Unnamed: 0,Rating,Title,Review,Sentiment
13,8/10,Fun and surprisingly touching,"I was honestly doubting this movie at first, b...",0.469345
10,8/10,Barbie Is A Weirdly Fun Movie!,"8.5/10\nWhile i'm not so sure at first, the mo...",0.323642


In [37]:
# Step 2 - Sentiment Analysis with TextBlob
def get_sentiment(review):
    blob = TextBlob(review)
    return blob.sentiment.polarity


data["Sentiment"] = data["Review"].apply(get_sentiment)
data.sort_values(by="Sentiment", ascending=False, inplace=True)
num_rows = int(len(data) * 0.1)
top_positive_reviews = data.head(num_rows)
top_positive_review_content = top_positive_reviews["Review"].tolist()

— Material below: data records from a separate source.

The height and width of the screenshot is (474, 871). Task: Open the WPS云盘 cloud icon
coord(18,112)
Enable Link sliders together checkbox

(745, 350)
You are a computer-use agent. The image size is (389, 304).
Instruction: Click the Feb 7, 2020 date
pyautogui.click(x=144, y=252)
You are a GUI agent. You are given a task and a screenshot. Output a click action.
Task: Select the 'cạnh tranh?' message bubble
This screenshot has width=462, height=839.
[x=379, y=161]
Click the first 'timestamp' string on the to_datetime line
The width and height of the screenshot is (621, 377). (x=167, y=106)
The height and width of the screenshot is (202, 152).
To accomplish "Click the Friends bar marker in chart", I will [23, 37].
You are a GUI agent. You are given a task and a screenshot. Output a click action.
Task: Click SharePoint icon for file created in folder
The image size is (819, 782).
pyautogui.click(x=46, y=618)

# Step 3 — Summarize Positive Reviews with OpenAI
In this final step, we need to capture key information and important details in these reviews. OpenAI is capable of doing this task.

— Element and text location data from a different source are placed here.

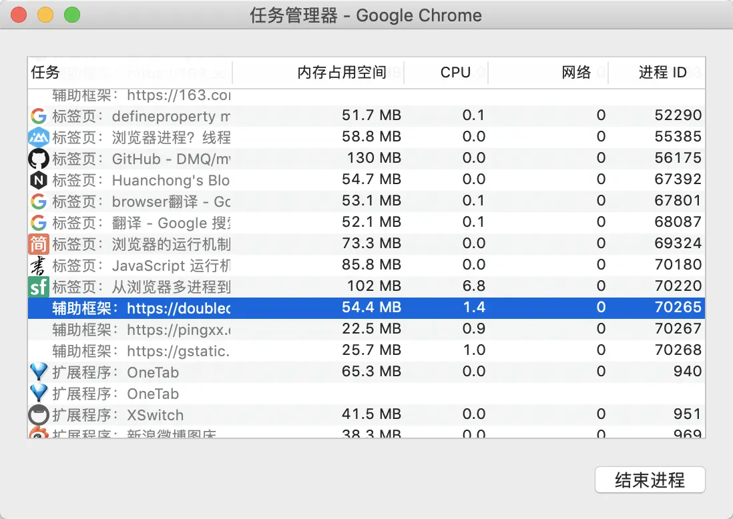733x519 pixels.
Task: Click the OneTab funnel icon at 65.3 MB
Action: (38, 372)
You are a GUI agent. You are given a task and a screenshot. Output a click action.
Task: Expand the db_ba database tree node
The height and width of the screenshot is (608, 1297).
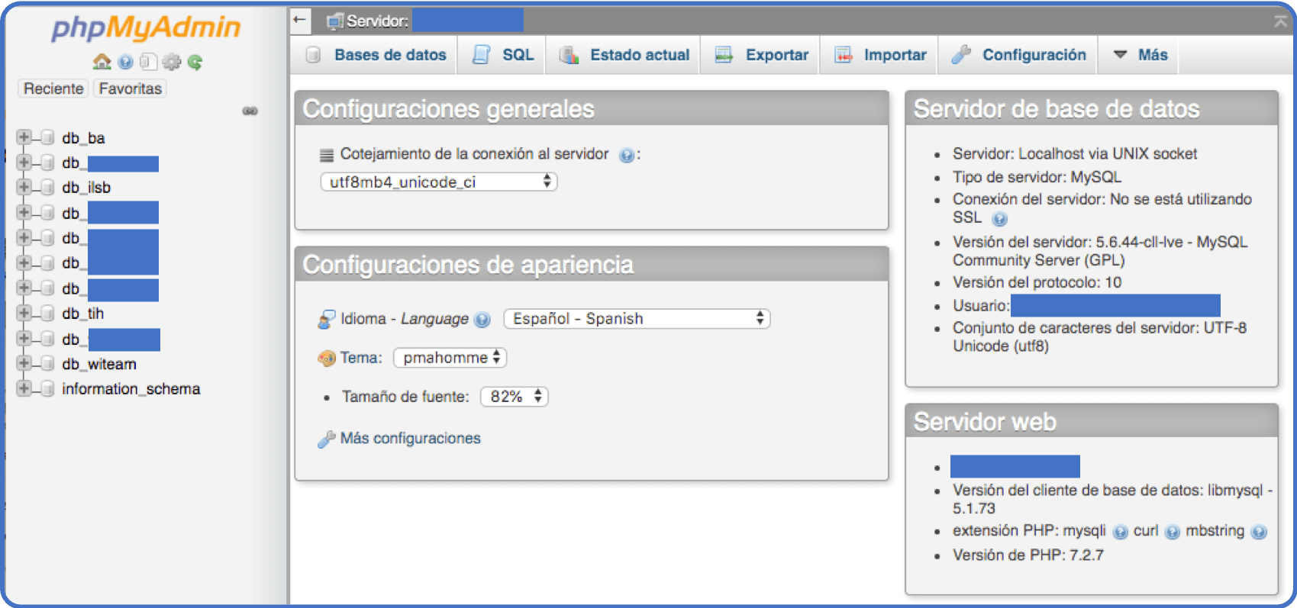[24, 137]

-  To keep it easy to follow, the code of Step 2 is included as well.
- Note: increase the max_token if you want to have a longer summary.

In [38]:
# Step 3 - Summarize Positive Reviews with OpenAI
openai.api_key = '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' # Replace with your OpenAI API key

summary_prompts = [f'- {review}' for review in top_positive_review_content]

prompt = '\n'.join(summary_prompts)
summaries = openai.Completion.create(
    engine="text-davinci-003",
    prompt=f'Summarize the following movie reviews: \n{prompt}',
    max_tokens=350,
    temperature=0.3,
    n=1,
    stop=None,
    frequency_penalty=0,
    presence_penalty=0,
)

generated_summary = summaries.choices[0].text.strip()
print("Generated Summary:", generated_summary)

Generated Summary: This movie is a surprisingly enjoyable and heartwarming experience with eye-catching set designs and great performances from Margot Robbie and Ryan Gosling. Billie Eilish's song "What Was I Made For?" is especially beautiful and memorable. The movie is filled with creative and funny moments, with a great cast and soundtrack. It is likely to be nominated for Oscars, and is highly recommended.